Quick history: British women over 30 won limited voting rights in 1918 and full suffrage at 21 in 1928; American white women 21 and older won the vote in 1920 with the 19th Amendment. Full voting rights for women of color in the U.S. only came into force with the Voting Rights Act of 1965.
This is not trivia. When an official account mislabels a foreign protest as domestic heritage, it is a museum placard with the wrong label. The error is small; the signal it sends is not.
This was not an isolated typo; the Department’s feed has a pattern of messaging and priorities.
You can pull up past posts and videos and see a pattern of attention and inattention. Secretary Linda McMahon has been the public face of a strategy to shift federal education authority to the states, and the administration has acted on that strategy since the executive order in March 2025.
The clock is ticking…
— U.S. Department of Education (@usdeptofed.bsky.social) November 18, 2025 at 7:47 AM
The department has sent at least 118 functions to other agencies, according to NEA Today.

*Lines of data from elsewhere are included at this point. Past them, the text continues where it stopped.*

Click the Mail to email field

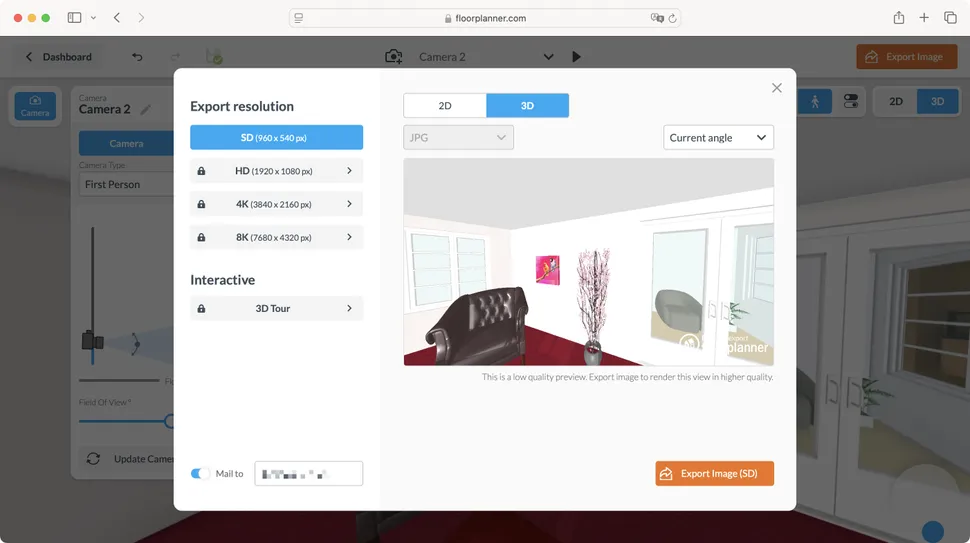308,474
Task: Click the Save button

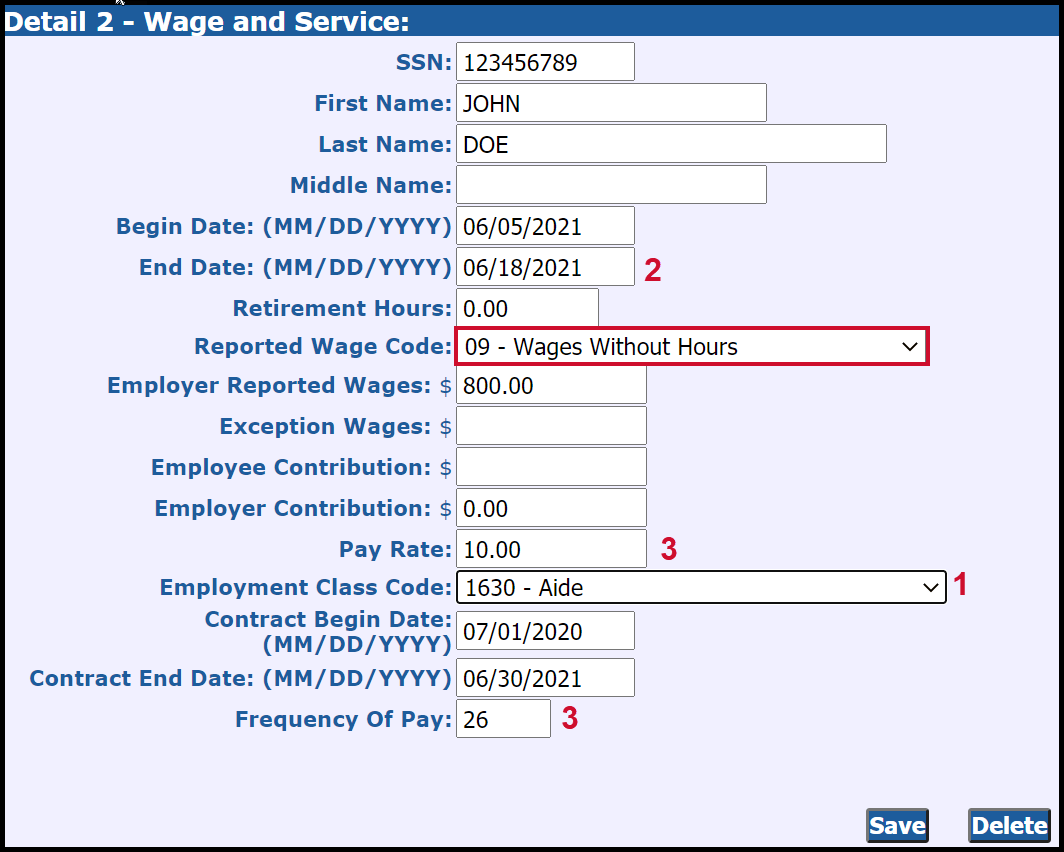Action: tap(896, 825)
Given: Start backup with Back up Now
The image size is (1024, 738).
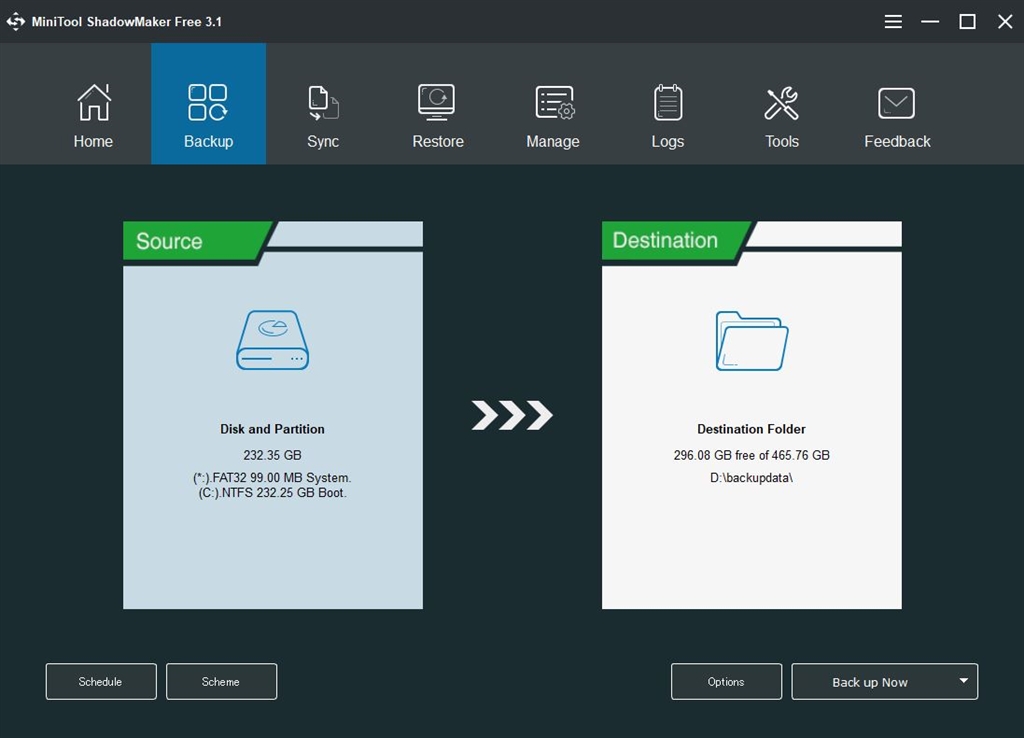Looking at the screenshot, I should (870, 682).

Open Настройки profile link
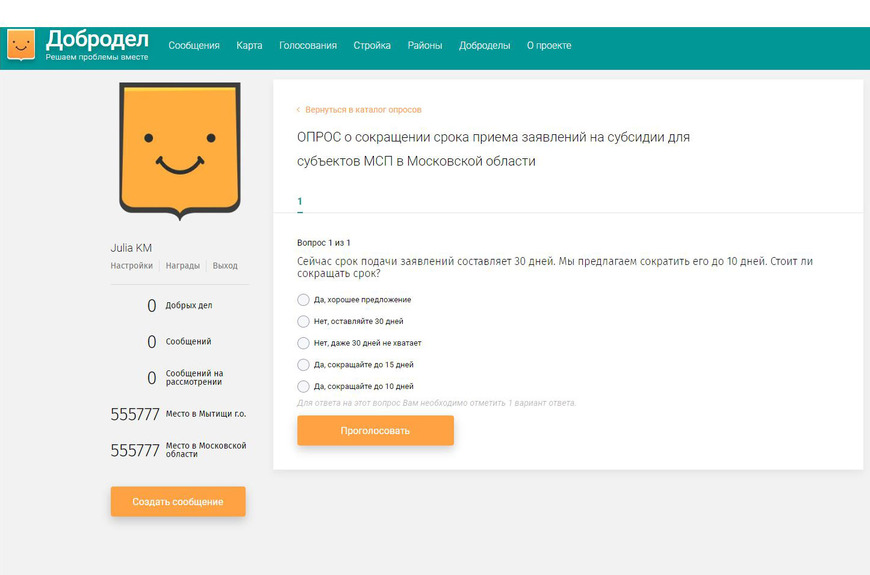click(x=131, y=266)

The student loan portfolio now sits with the Department of the Treasury. They even folded work once done by USAID elsewhere.
McMahon has made public miscues of her own; she referred to artificial intelligence as “A1” during a speech in San Diego. Taken together, the social feed gaffes and strategic moves read as priorities born from ideology, not public-service craft.
Why would the Department of Education post an incorrect historical photo?
There are cheaper explanations—sloppy sourcing, an overworked communications shop, human error—and sharper ones: a team that has been hollowed out or directed to spend energy elsewhere. When public institutions stop valuing exactness, errors become signals.
You should care because symbols shape policy and trust erodes faster than budgets.
You judge institutions by what they treat as worth protecting. A mislabeled photo is small, but it points to how quickly sloppy practices can take hold when leadership sets a different set of priorities.
This gaffe is a smoke alarm going off in a quiet house: minor now, potentially expensive if ignored. Platforms matter here—Facebook was the vector, Bluesky and historians were the fact-checkers, and reference sources such as Encyclopedia Britannica and Wikipedia offer quick confirmation for anyone willing to check.
What does this say about the administration’s priorities?
It suggests communications are an afterthought while organizational dismantling is the mission. The March 2025 executive order to redistribute authority, plus the transfer of functions noted by NEA Today, shows the work being done is structural and deliberate.
If you follow policy, platforms, and personnel—Trump, McMahon, the Department of the Treasury, NEA, Encyclopedia Britannica—you can trace where influence and responsibility are moving. That matters for reporting, for educators, and for anyone who expects federal institutions to be accurate and accountable.
So what will you do when your feed shows a government account misnaming a moment in history—call it oversight, or call it a symptom of something larger?